Task prompt → Among the entries below, find every line that has "agent" and pull it out.

Data shown →
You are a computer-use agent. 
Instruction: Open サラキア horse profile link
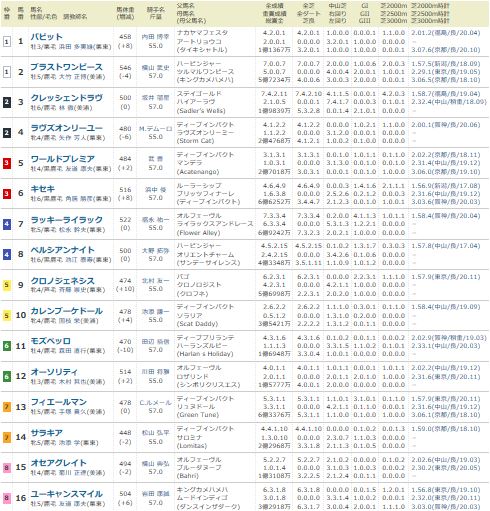point(47,433)
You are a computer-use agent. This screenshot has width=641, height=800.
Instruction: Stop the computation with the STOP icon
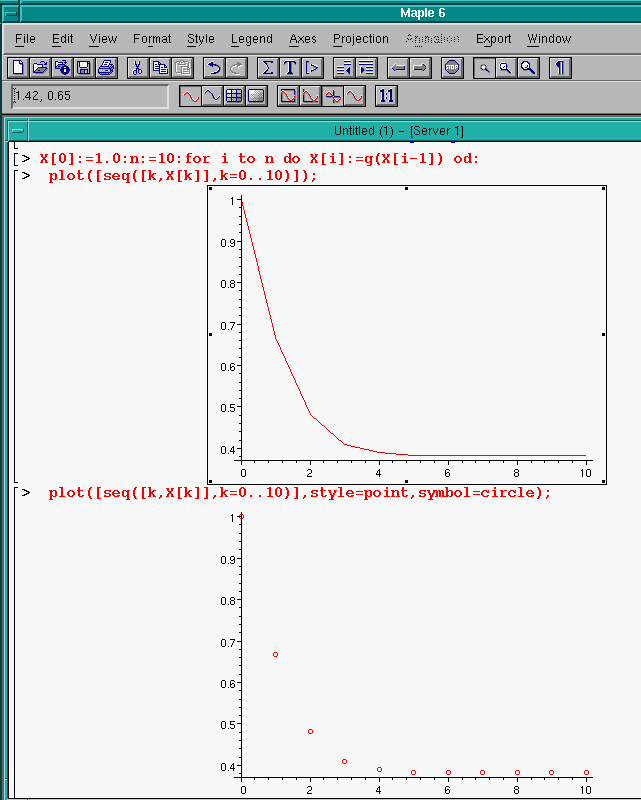[452, 68]
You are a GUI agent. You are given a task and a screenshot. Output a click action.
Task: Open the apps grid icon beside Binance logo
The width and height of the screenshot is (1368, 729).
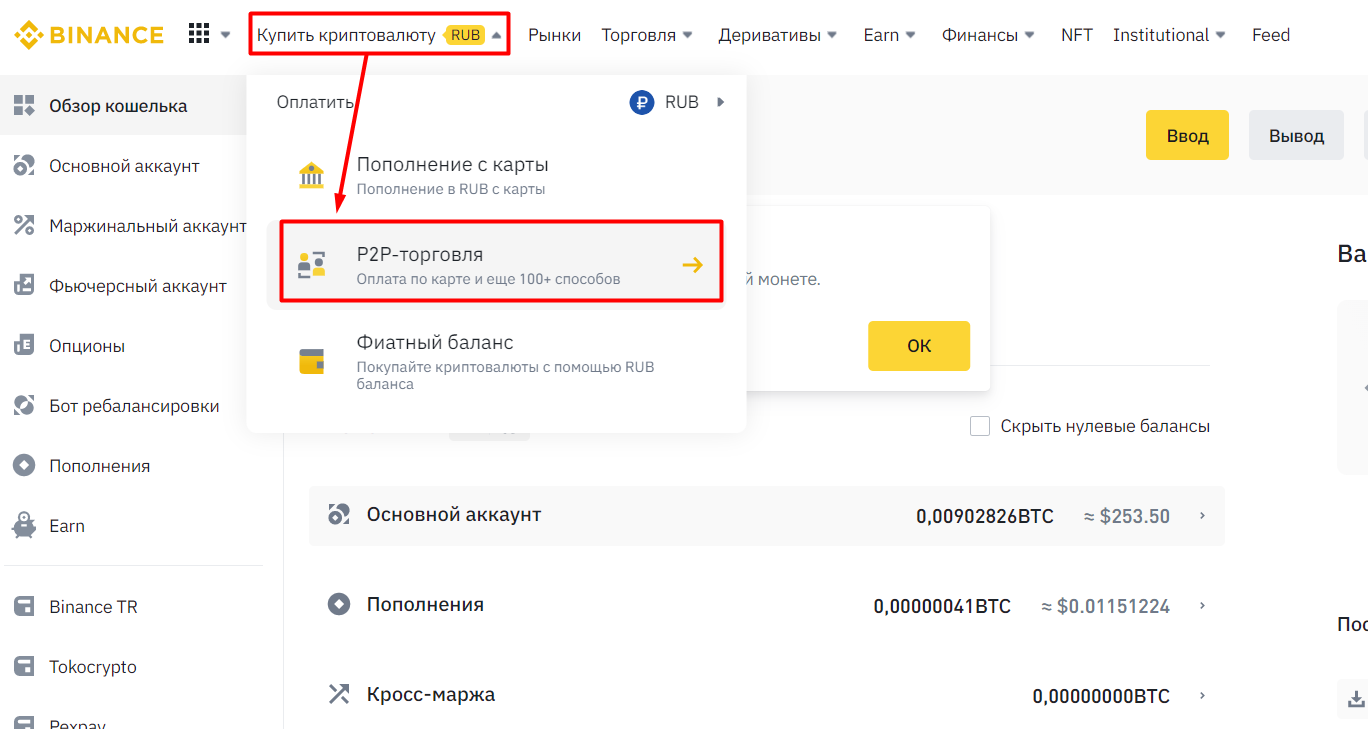pyautogui.click(x=199, y=34)
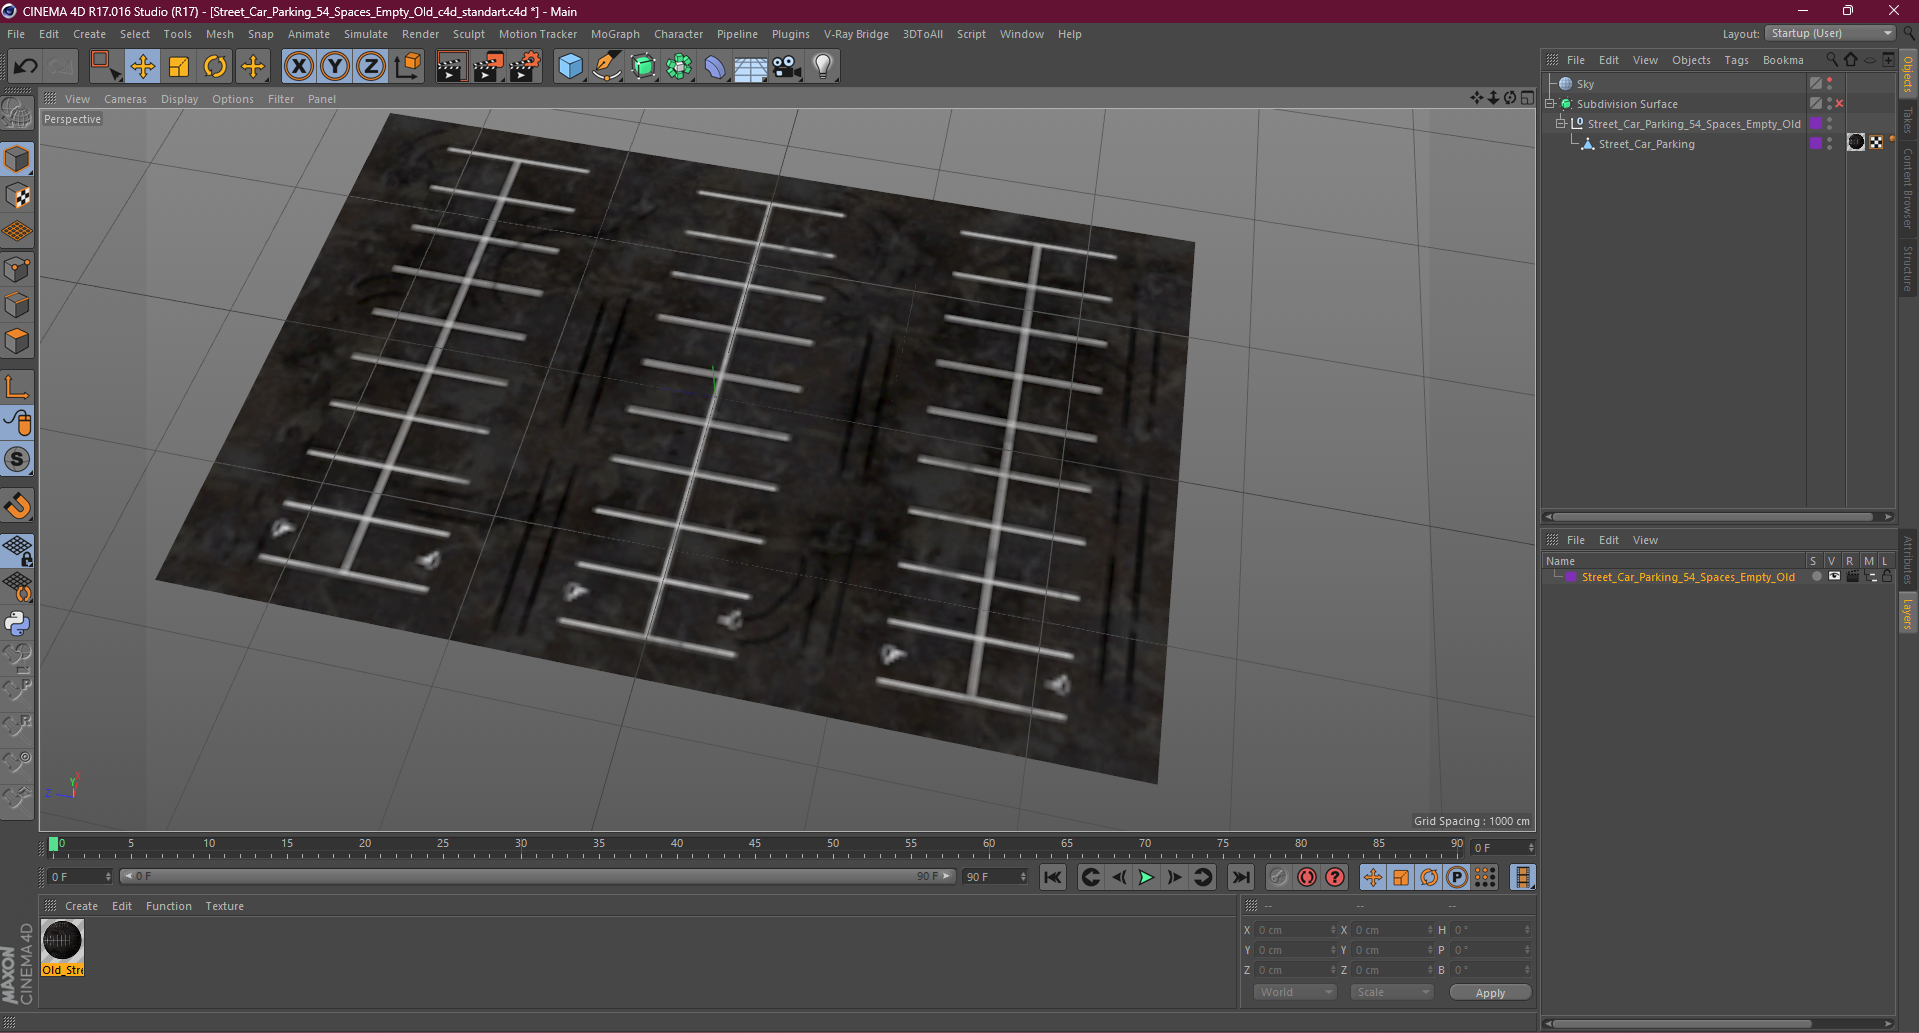This screenshot has width=1919, height=1033.
Task: Add a Camera object from toolbar
Action: (x=787, y=67)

Response area →
You are a computer-use agent. 
You are a computer-use agent. This screenshot has width=641, height=800.
You are a GUI agent. You are given a task and a screenshot. Output a click action.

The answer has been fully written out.